__About this task__: Exactly as written, print out each entry in the data, with no pictures.

──────── Supplied data ────────

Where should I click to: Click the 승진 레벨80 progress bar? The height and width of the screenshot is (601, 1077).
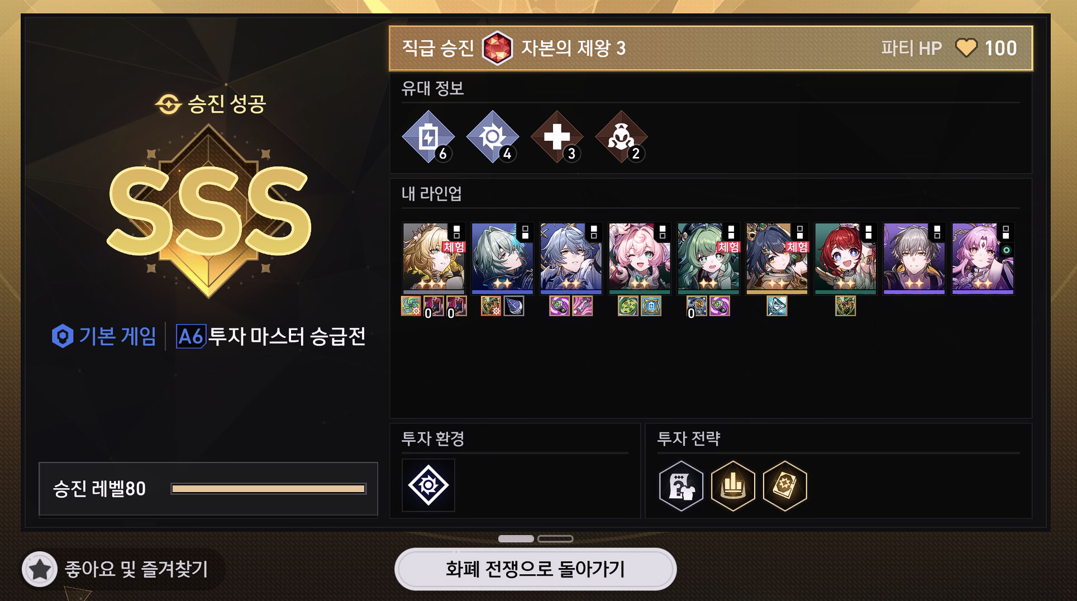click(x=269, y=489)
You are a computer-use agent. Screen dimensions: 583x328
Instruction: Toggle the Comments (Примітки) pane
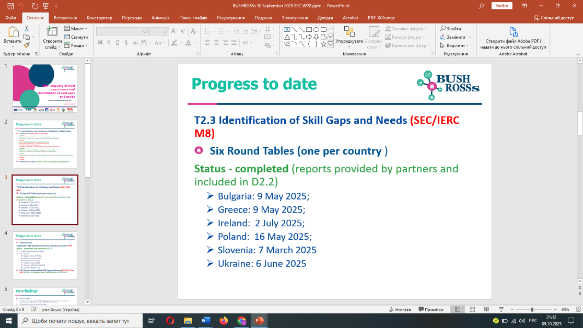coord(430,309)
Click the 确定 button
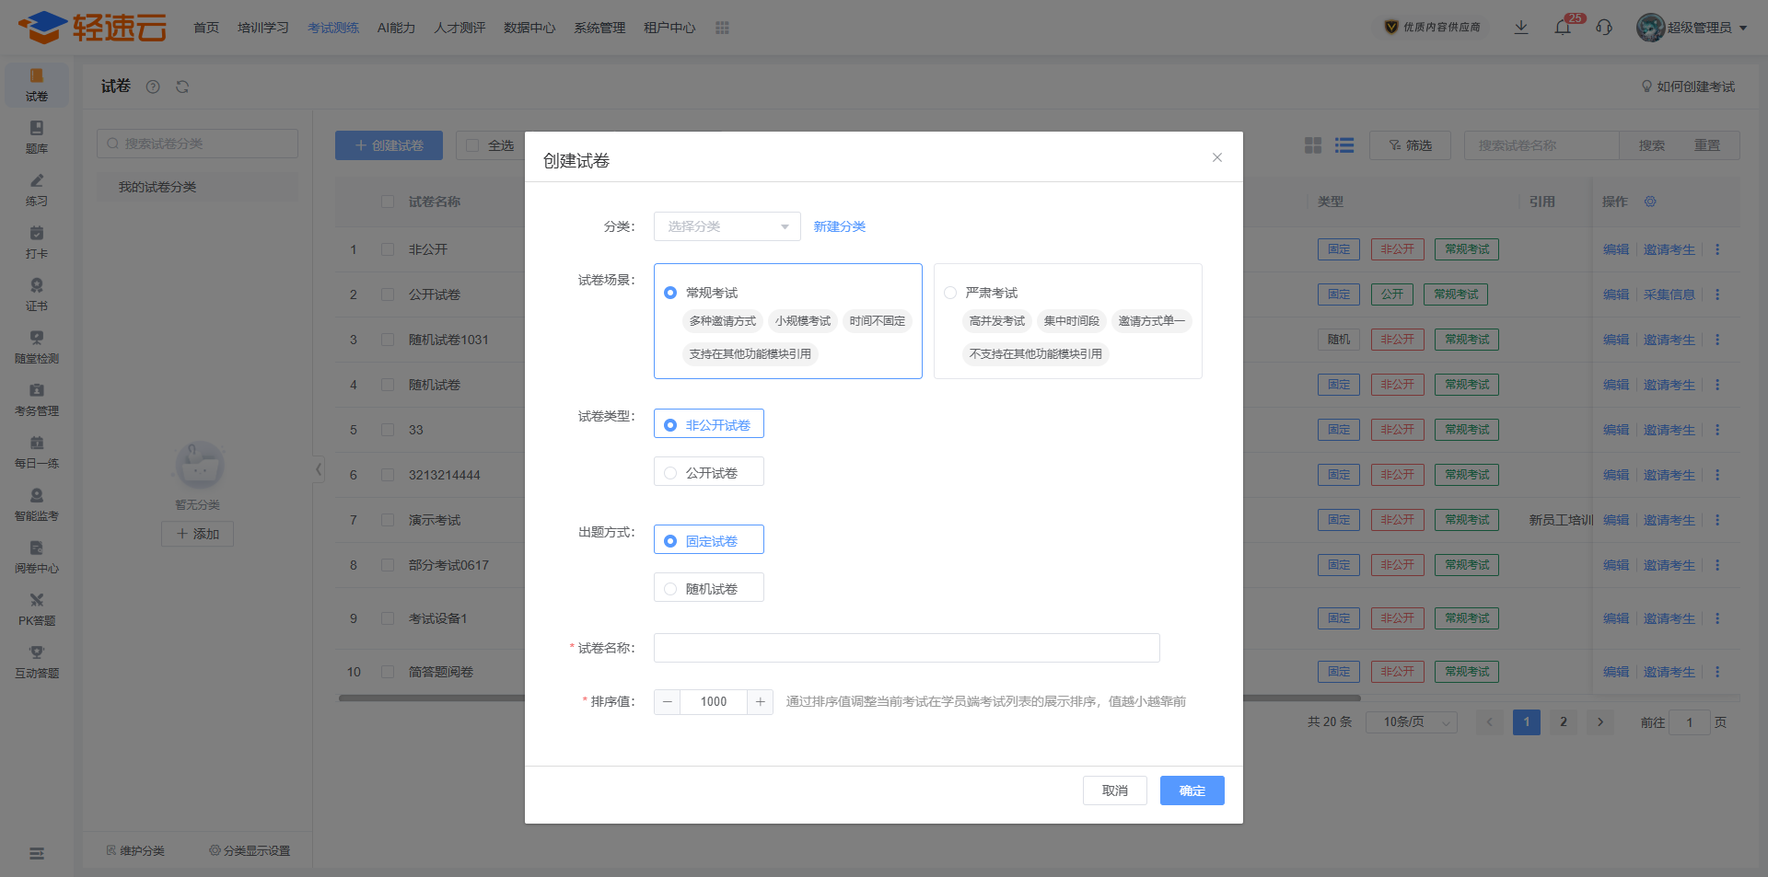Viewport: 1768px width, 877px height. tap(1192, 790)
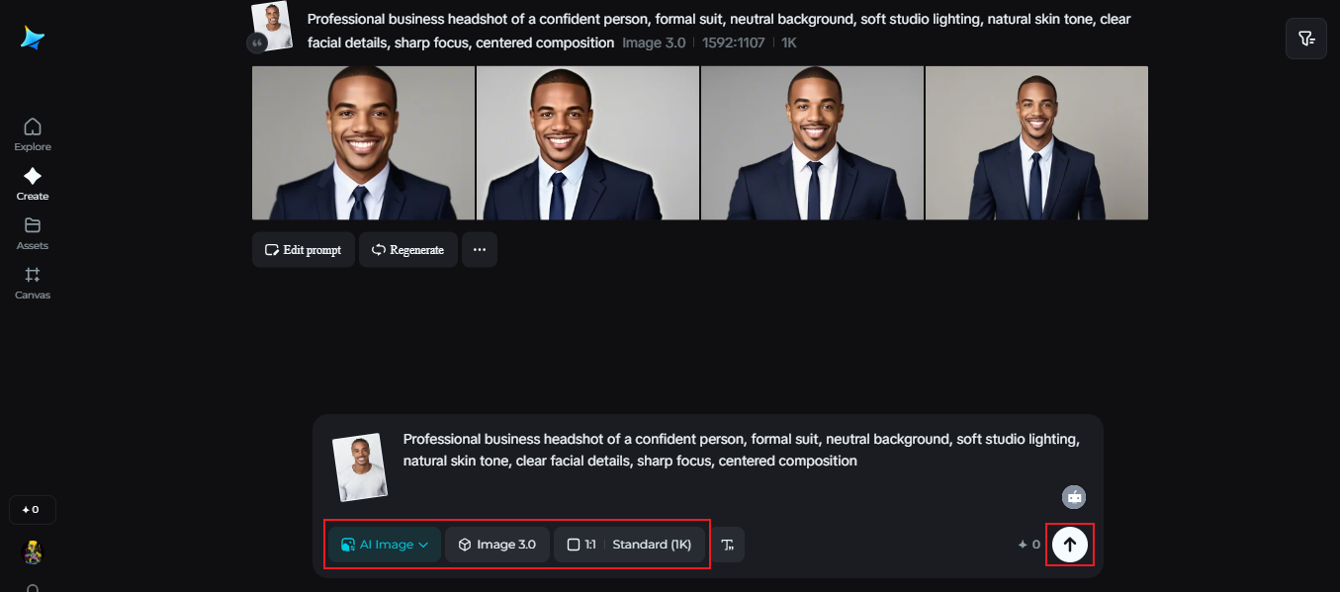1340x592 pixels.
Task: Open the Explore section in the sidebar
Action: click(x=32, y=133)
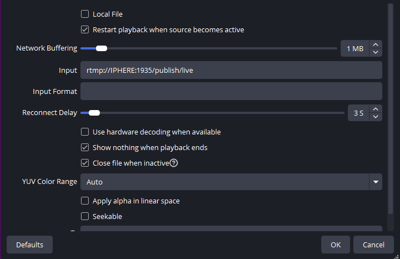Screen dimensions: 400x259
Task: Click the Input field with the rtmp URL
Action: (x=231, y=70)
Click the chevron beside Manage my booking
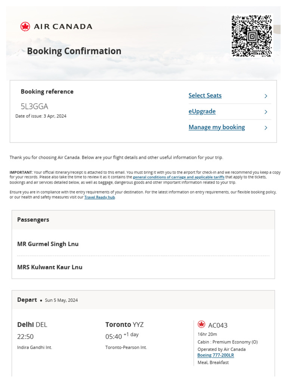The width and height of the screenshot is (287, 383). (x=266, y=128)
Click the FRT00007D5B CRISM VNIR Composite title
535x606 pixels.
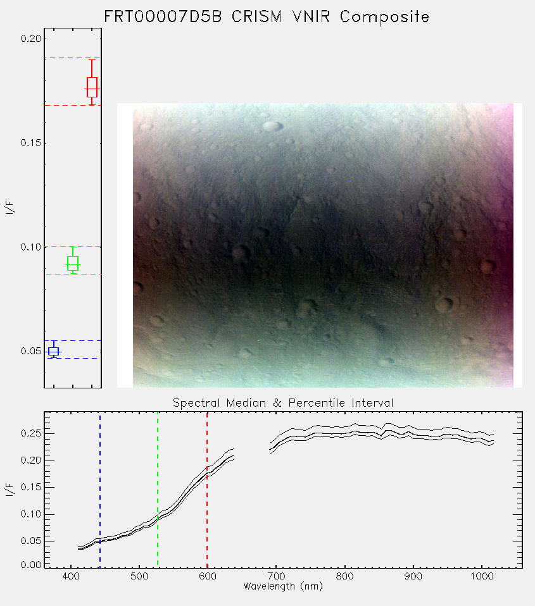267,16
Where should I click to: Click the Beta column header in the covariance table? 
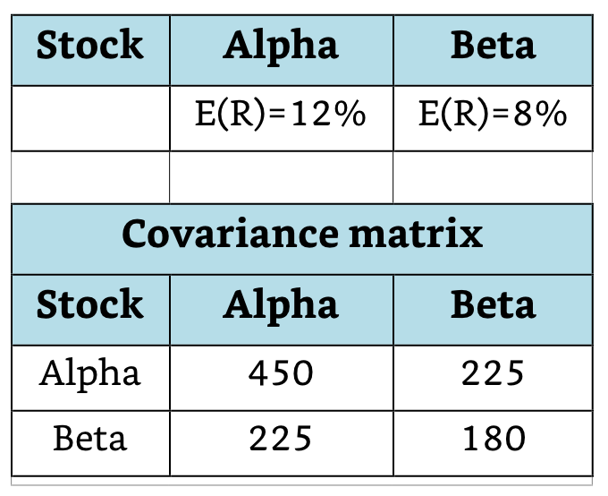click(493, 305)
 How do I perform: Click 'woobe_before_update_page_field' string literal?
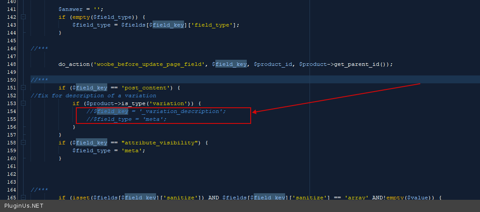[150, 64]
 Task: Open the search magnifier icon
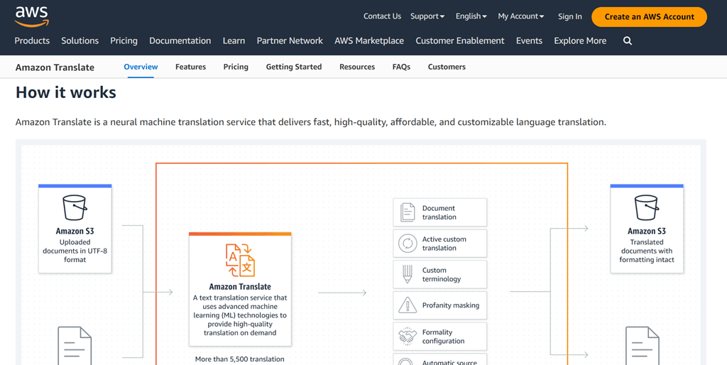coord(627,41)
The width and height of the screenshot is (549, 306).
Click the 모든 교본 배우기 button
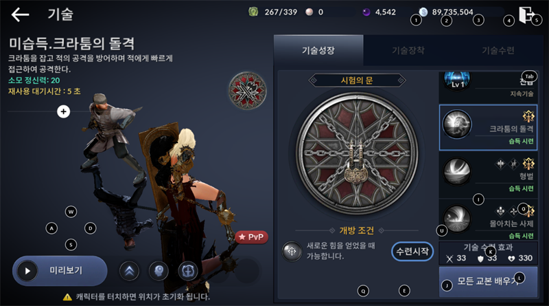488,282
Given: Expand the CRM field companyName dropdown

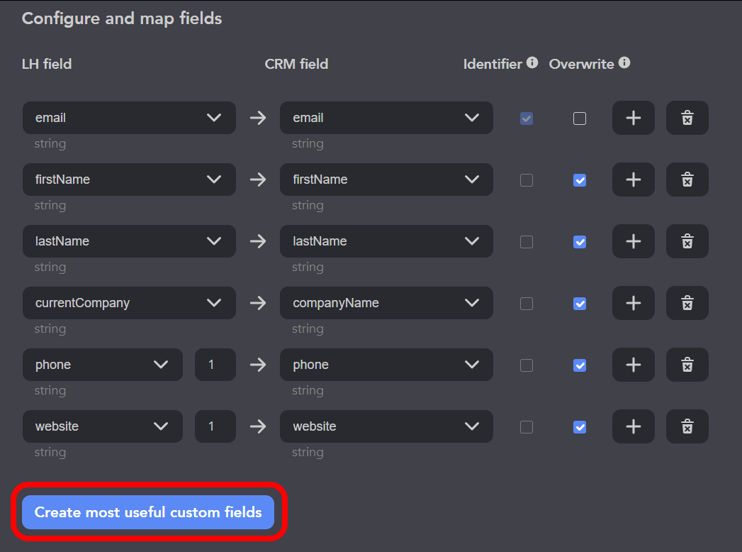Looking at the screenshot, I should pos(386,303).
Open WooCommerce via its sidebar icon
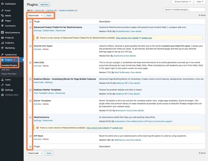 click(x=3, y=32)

────────

__Your solution__:
Where should I click to: Click the 승진 레벨80 progress bar? The height and width of the screenshot is (601, 1077).
click(x=269, y=489)
You are a computer-use agent. Screen dimensions: 583x328
Instruction: Toggle the Comments (Примітки) pane
coord(430,309)
Click the 确定 button
Viewport: 1768px width, 877px height. tap(1192, 790)
1340x592 pixels.
Task: Open the Explore section in the sidebar
Action: click(x=32, y=133)
Screen dimensions: 400x259
Task: Click the Input field with the rtmp URL
Action: (x=231, y=70)
Click the chevron beside Manage my booking
The width and height of the screenshot is (287, 383). (x=266, y=128)
Click the FRT00007D5B CRISM VNIR Composite title
535x606 pixels.
267,16
Where should I click to: Click the Beta column header in the covariance table? 
click(493, 305)
 How do I perform: Click 'woobe_before_update_page_field' string literal?
[150, 64]
 Task: Open the search magnifier icon
coord(627,41)
The width and height of the screenshot is (549, 306).
Click the 모든 교본 배우기 button
488,282
Given: Expand the CRM field companyName dropdown

Looking at the screenshot, I should pos(386,303).
Open WooCommerce via its sidebar icon
 click(x=3, y=32)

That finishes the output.